Mariette Hartley is an Emmy Award-winning (and six times nominated) Best Actress. She has established herself as an enduring star on stage, in five television series, countless television movies, and more than a dozen feature films.  Her adventurous stage career has embodied the works of Chekhov and Shakespeare as well as musicals, and she has shared the stage with such notables as Hume Cronyn, Jessica Tandy and Charlton Heston.  Her tireless efforts in helping humanity through myriad charitable involvements has not only distinguished her career from its early beginnings, but has made her one of the top motivational speakers in the country.

One of the last young performers chosen by MGM Studios to be groomed for motion picture stardom, Hartley conquered Hollywood in Sam Peckinpah's classic Ride the High Country. Her subsequent starring roles included Alfred Hitchcock's psychological thriller Marnie, with Sean Connery and Tippi Hedren; Skyjacked, with Charlton Heston; and Improper Channels, opposite Alan Arkin, for which she was nominated for a Genie Award (Canada's equivalent of the Oscar) for Best Performance by a Foreign Actress.

Hartley has also appeared in dozens of television projects.  She was a regular cast member on the series Peyton Place and Goodnight, Beantown, and guest-starred on episodes of Gunsmoke, The Bob Newhart Show, The Streets of San Francisco, McCloud, M*A*SH, Nash Bridges, and many more.  She also starred in such acclaimed TV movies as M.A.D.D.: Mothers Against Drunk Drivers and Silence of the Heart.  Hartley may be best known for those great Polaroid commercials she did for six years with James Garner, and for which she won three Clio awards, advertising's highest honor.  In 1980, she substituted for Jane Pauley on NBC's Today Show, and in 1987 was co-host of CBS's The Morning Program.

More recently, Mariette starred in Hallmark Channel's Meet the Santas, and she currently has a recurring role on Law & Order: SVU. 

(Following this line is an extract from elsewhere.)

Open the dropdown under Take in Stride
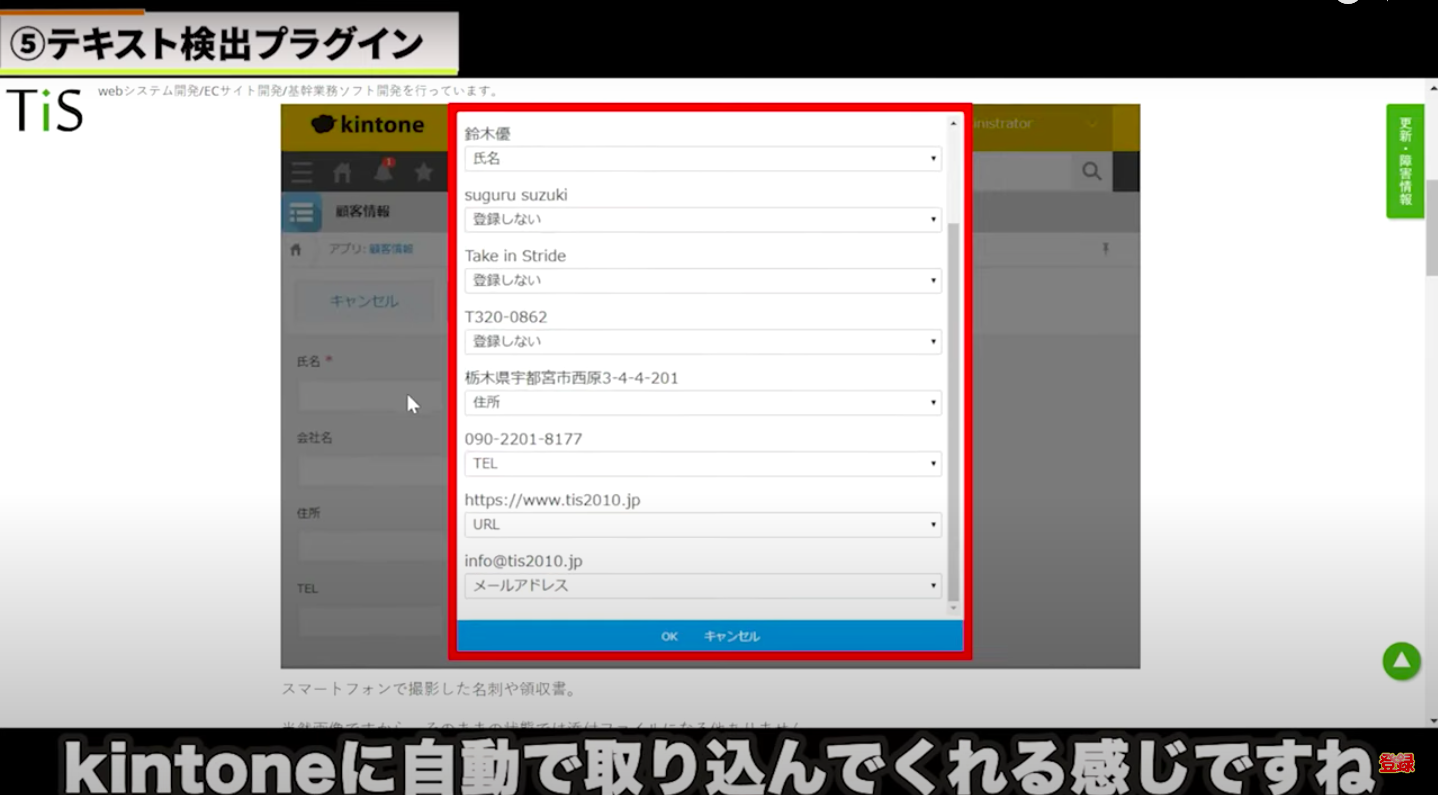pyautogui.click(x=702, y=280)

Hartley studied with Eva Le Gallienne and John Houseman, touring with Houseman's Stratford, CT Shakespeare Festival in A Midsummer Night's Dream and in The Winter's Tale with Bert Lahr.  In the early 60s, after moving to Los Angeles, she was a member of the UCLA Theatre Group, starring in To Clothe the Naked, Measure for Measure, and Antigone. She reprised her role as Isabella in Measure for the famed Joe Papp at the Delacorte, who brought her back to play Constance in King John.  Regionally, she appeared in The Merchant of Venice (Goodman), Mrs. Warren's Profession (Huntington Theatre); A.R. Gurney's Buffalo Gals (Williamstown); and The Seagull, directed by Jack O'Brien (Old Globe).  Locally, she appeared in The Miser with Hume Cronym and Jessica Tandy (Mark Taper) and Chemin de Fer.  She received a Drama-Logue Award for Trojan Women and an Ovation nomination for Enchanted April, and toured in The Sisters Rosensweig (Drama-Logue  Award), Death Trap, and Copenhagen (for which she received the Broadway Ovation Award).  Most recently, her Broadway credits include A.R. Gurney's Ancestral Voices at Lincoln Center, Sylvia at MTC, and Cabaret at Studio 54.

Born in Weston, Connecticut, she is the granddaughter of John B. Watson, the internationally renowned psychologist who founded the school of behaviorism and who taught that children were to be trained, not touched or nurtured. Her warm and affectionate personality is a stunning contrast to her upbringing. In 1990 her autobiography "Breaking the Silence" was a bestseller in hard cover and paperback; it publicly chronicled her personal memories as a child in a home torn apart by alcoholism and depression.

Hartley feels privileged that her celebrity has allowed her to make contributions to society. She is the national spokesperson for the American Foundation for Suicide Prevention, which honored her with an Humanitarian Award for her outstanding work in the field of suicide prevention and research. For her involvement with organizations combating mental illness, Hartley was honored by the Southern California Counseling Center, and received the PSYCHE Award from the L.A. County Psychological Association. She was the first recipient of the California Family Studies Center's "Life Achievement Award" for her strength and ability to overcome family difficulties, and she was honored with the Larry Stewart Leadership and Inspiration Award from the Entertainment Industries Council.

Hartley is also involved with the Center to Prevent Handgun Violence, SOJOURN, and M.A.D.D. She hosted an educational video entitled How to Stop the One You Love From Drinking and Using Drugs, which is part of the Paramount Home Video's "Strong Families, Safe Families" series. She was also named Outstanding Mother of the Year by the National Mother's Day Committee in Washington, D.C.